You don’t need to know anything about art to be stopped in your tracks by what’s on the walls of El Museo del Barrio these days: the fantastic ballpoint pen drawings by Consuelo (Chelo) González Amézcua (1903-1975), a Mexican immigrant to Texas; the stupefyingly intricate collages of Felipe Jesus Consalvos, who was born in Havana and died in Philadelphia, where in 1983 his life’s work was found in a garage sale; and the pictographic paintings of Puerto Rican-born Eloy Blanco (1933-1984), who came to New York City to study art and learned from fellow Latinos about the Indigenous Taino culture of his homeland — a culture he ended up making the wellspring of his work.

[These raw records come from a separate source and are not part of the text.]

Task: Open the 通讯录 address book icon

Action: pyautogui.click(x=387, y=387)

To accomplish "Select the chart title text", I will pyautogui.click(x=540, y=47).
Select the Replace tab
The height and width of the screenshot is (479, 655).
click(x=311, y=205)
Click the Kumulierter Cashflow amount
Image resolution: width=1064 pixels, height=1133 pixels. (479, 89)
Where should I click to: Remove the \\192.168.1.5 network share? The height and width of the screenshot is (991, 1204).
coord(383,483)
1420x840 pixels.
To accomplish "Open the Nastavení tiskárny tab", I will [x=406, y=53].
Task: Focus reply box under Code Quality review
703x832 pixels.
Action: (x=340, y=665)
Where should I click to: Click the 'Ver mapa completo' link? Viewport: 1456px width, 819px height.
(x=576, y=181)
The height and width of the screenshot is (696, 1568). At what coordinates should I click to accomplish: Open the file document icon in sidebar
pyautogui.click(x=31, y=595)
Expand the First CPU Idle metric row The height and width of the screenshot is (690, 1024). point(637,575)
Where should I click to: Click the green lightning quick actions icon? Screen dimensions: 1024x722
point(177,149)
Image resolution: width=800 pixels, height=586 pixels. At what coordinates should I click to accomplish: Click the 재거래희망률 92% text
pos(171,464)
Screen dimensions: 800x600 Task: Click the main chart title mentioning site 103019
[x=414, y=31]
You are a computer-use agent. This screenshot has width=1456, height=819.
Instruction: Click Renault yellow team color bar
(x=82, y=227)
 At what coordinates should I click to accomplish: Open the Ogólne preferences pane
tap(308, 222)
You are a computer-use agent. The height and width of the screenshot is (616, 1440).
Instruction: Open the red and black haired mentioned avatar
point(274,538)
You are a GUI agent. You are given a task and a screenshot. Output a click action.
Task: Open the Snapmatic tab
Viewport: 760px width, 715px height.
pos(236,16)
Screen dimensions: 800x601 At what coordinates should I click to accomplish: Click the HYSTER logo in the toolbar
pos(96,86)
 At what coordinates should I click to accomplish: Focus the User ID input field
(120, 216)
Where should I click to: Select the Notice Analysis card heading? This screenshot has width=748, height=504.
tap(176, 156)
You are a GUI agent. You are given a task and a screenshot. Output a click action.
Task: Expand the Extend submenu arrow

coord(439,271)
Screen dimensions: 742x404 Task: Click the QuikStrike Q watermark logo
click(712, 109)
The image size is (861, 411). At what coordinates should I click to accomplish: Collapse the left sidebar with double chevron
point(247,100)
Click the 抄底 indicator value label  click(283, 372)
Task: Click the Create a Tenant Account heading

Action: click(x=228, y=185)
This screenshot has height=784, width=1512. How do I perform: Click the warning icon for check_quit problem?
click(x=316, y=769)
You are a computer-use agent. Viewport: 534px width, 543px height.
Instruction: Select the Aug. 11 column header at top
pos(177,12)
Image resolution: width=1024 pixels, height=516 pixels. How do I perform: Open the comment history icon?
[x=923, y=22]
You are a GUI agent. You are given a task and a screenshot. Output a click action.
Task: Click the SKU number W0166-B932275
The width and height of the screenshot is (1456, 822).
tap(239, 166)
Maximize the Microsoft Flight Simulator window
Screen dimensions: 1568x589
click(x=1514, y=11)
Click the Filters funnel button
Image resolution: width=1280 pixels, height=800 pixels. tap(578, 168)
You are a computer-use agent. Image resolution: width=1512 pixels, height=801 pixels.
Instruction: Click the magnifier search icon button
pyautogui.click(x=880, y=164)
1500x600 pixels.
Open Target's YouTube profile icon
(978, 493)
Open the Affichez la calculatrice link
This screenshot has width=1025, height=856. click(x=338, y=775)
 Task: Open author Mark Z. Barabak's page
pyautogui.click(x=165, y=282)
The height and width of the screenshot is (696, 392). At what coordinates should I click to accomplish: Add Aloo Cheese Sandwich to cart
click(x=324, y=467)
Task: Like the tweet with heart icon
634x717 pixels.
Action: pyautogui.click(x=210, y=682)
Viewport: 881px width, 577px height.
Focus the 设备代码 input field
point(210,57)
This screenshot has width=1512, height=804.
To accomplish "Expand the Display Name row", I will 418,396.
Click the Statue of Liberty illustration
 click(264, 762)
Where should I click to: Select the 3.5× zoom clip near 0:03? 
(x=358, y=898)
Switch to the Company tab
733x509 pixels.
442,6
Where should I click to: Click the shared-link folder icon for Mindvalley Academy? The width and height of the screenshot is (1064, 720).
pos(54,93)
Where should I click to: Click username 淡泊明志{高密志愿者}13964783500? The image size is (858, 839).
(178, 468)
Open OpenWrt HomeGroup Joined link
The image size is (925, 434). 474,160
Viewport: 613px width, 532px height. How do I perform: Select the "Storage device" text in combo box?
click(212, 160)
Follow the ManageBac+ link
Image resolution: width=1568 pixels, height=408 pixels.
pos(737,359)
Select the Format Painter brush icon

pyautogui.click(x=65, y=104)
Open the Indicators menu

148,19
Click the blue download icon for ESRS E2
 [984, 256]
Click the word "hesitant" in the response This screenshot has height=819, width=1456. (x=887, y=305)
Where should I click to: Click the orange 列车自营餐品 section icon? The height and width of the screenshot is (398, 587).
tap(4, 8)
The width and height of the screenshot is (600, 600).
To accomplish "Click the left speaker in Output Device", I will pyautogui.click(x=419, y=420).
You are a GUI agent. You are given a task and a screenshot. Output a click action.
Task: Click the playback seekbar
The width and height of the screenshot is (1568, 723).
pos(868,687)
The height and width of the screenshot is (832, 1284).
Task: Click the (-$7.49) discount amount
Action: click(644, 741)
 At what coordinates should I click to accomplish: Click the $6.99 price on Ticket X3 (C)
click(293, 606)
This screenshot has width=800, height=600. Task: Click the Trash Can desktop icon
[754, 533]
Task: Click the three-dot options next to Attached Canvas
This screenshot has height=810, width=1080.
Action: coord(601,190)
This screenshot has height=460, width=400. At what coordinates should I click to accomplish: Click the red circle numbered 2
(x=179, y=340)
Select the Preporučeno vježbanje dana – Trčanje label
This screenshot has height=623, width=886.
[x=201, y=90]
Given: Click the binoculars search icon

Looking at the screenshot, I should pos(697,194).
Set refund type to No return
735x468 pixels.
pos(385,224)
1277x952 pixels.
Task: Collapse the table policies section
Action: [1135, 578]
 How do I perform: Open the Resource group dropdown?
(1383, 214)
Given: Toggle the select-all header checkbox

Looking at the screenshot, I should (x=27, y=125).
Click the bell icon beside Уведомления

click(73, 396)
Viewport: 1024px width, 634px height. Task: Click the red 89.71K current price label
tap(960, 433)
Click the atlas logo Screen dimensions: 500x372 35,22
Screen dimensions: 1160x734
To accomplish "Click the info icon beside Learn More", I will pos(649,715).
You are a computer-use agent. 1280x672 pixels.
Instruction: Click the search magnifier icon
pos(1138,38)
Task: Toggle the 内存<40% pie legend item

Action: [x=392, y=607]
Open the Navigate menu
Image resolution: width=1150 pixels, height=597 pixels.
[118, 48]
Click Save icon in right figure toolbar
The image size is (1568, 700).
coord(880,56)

This season has brought a bounty of historical shows of Latin American and Latino art, two cultural categories that are closely related without being interchangeable. Latin American is generally understood to designate art originating in the southern hemisphere of the Americas. Latino (with its Latina and Latinx cognates) refers to work by artists of Latin American descent working in the United States. But both terms are spacious and mutable.
Americas Society
Dimas’s name gets a mention in an ambitious group exhibition called “This Must Be the Place: Latin American Artists in New York, 1965-1975” at Americas Society.
The narrative here is of artists from South and Central America coming to New York City, a newly hot international cultural center, some to explore career opportunities, others to escape political repression. Most didn’t think of themselves on arrival particularly as “Latin American,” never mind “Latino.” And while the show acknowledges the longtime presence of Latino artists in the city, there seems to have little interchange between them and the newcomers.
Race and class played a role in this, and differing senses of investment in the city. To Latino artists it was both home and battleground. To Latin American transplants it was a stage where a politics of aesthetics was playing out in new avant-garde styles and forms: Minimalism, Conceptualism, video and performance. And what extraordinary artists the experiments brought to New York: temporarily, Hélio Oiticica from Brazil, Marta Minujín from Argentina, Zilia Sánchez Dominguez from Cuba; permanently, Luis Camnitzer from Uruguay, Juan Downey from Chile, Freddy Rodríguez from the Dominican Republic.
They are among some 40 artists and collectives in the show, organized by the Americas Society curator Aimé Iglesias Lukin, with Mariana Fernández, Tie Jojima and Natalia Viera Salgado — which comes in two parts, one through this Saturday, Dec. 18, the other, with different work by the same artists, opening Jan. 22.